TEXT SECTION =
* * *
Braintree Laboratories, Inc. Braintree, MA, United States
Douglas K. Rex, MD1, Raj Bhandari, MD2, John McGowan, MPH3, Mark V. Cleveland, PhD3, Jessica Tesoriero, BS3, Matthew L. Walker, PhD3, Jack A. Di Palma, MD4 1Indiana University School of Medicine, Indianapolis, IN; 2Delta Research Partners, Monroe, LA; 3Braintree Laboratories, Inc., Braintree, MA; 4University of South Alabama, Mobile, AL
Introduction: A new Oral Sulfate Tablet (OST) prep was recently FDA approved, and contains sodium and magnesium sulfates, along with potassium chloride to minimize electrolyte loss due to diarrhea. Two pivotal studies evaluated OST safety and efficacy compared to FDA-approved preps sodium picosulfate and magnesium citrate (P/MC) and PEG3350 plus electrolytes and ascorbate (PEG-EA). A post-hoc safety analysis of patients with a history of cardiac disorders and/or hypertension was conducted comparing OST to controls preps.
Methods: Two studies of OST were conducted in adult patients undergoing colonoscopy. Patients with a cardiac history and/or hypertension were eligible unless they had a clinically significant ECG at baseline, a NYHA classification of 3/4, or uncontrolled hypertension (systolic >170 mmHg, diastolic >100 mmHg). Dosing followed FDA approved labeling (split-dose PM/AM) for PEG-EA or P/MC. OST patients consumed 12 tablets and 48 oz of water, per-dose. Labs and ECGs were collected at baseline, day of exam, 24-48 hrs post exam, and days 7 and 30 (if follow-up was required). Treatment-emergent adverse events (AEs) were collected via spontaneous reports and solicited collection of expected GI symptoms (cramping, bloating, nausea, vomiting).
* * *
SUPPLIED DATA =
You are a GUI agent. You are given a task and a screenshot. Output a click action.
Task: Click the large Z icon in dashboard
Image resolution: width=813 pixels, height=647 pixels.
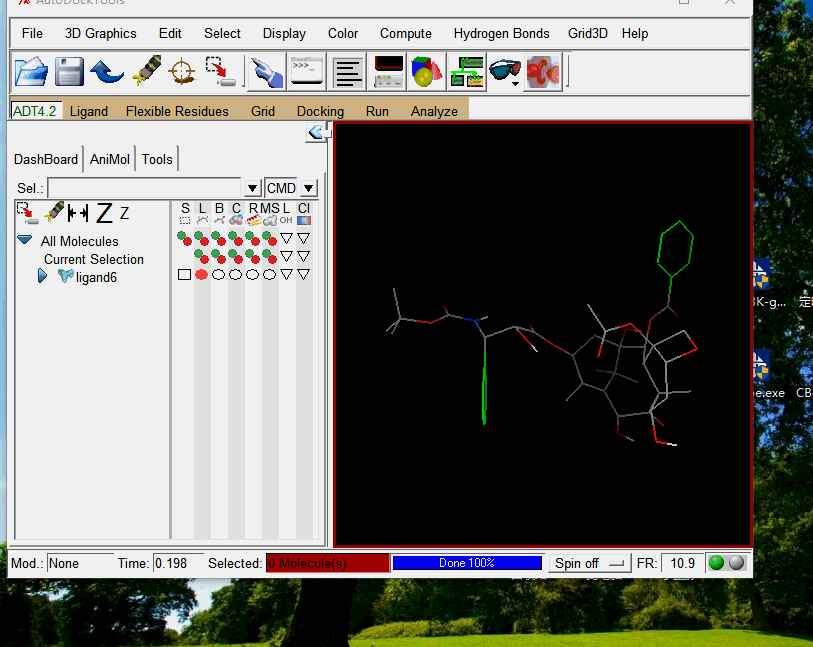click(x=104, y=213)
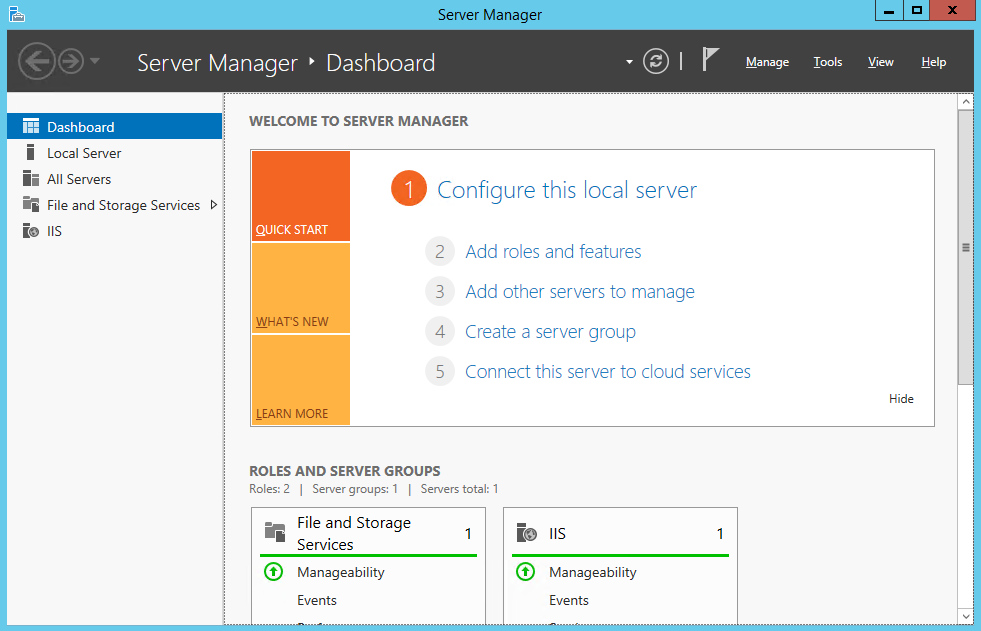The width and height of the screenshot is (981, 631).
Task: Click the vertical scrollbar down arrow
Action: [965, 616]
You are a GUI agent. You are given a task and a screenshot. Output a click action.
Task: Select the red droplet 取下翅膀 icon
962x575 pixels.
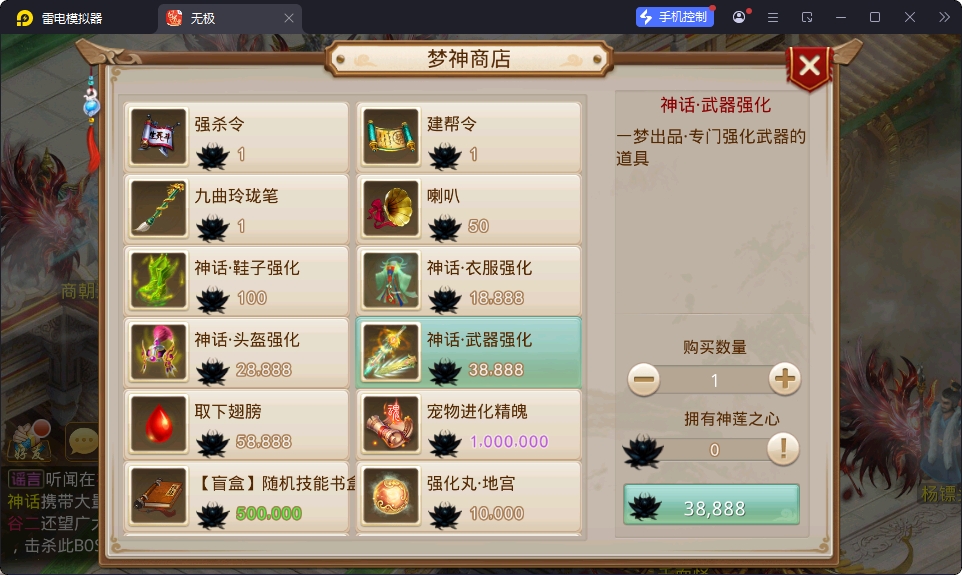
* * *
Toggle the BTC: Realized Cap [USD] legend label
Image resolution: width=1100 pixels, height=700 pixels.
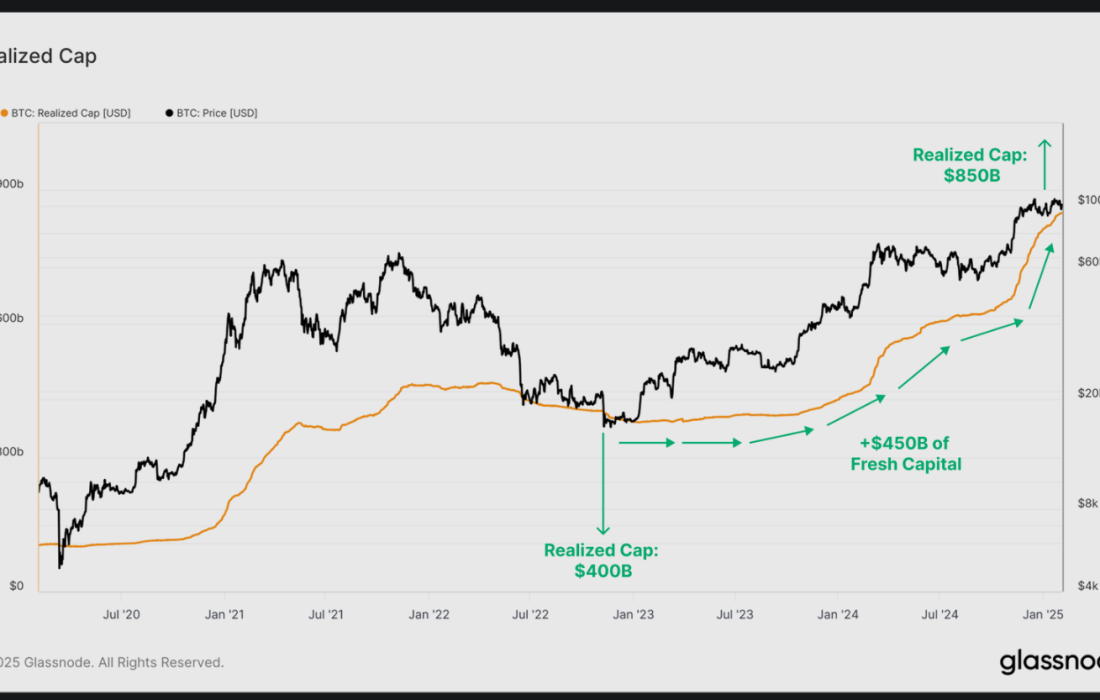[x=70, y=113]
* * *
EXERCISE TASKS =
**1.** Rewrite the abstract's paragraph beginning "Introduction: A new Oral Sulfate Tablet" as a short bulleted list that keeps its main facts.
**2.** Please retype the part of the abstract between "Methods: Two studies" and "bloating, nausea, vomiting).", inclusive.

REPLIES =
**1.**
- The FDA recently approved a new Oral Sulfate Tablet (OST) prep. It contains sodium and magnesium sulfates plus potassium chloride to minimize electrolyte loss due to diarrhea.
- Two pivotal studies compared OST's safety and efficacy with two FDA-approved preps: sodium picosulfate and magnesium citrate (P/MC), and PEG3350 plus electrolytes and ascorbate (PEG-EA).
- A post-hoc safety analysis compared OST with the control preps in patients with a history of cardiac disorders and/or hypertension.

**2.**
Methods: Two studies of OST were conducted in adult patients undergoing colonoscopy. Patients with a cardiac history and/or hypertension were eligible unless they had a clinically significant ECG at baseline, a NYHA classification of 3/4, or uncontrolled hypertension (systolic >170 mmHg, diastolic >100 mmHg). Dosing followed FDA approved labeling (split-dose PM/AM) for PEG-EA or P/MC. OST patients consumed 12 tablets and 48 oz of water, per-dose. Labs and ECGs were collected at baseline, day of exam, 24-48 hrs post exam, and days 7 and 30 (if follow-up was required). Treatment-emergent adverse events (AEs) were collected via spontaneous reports and solicited collection of expected GI symptoms (cramping, bloating, nausea, vomiting).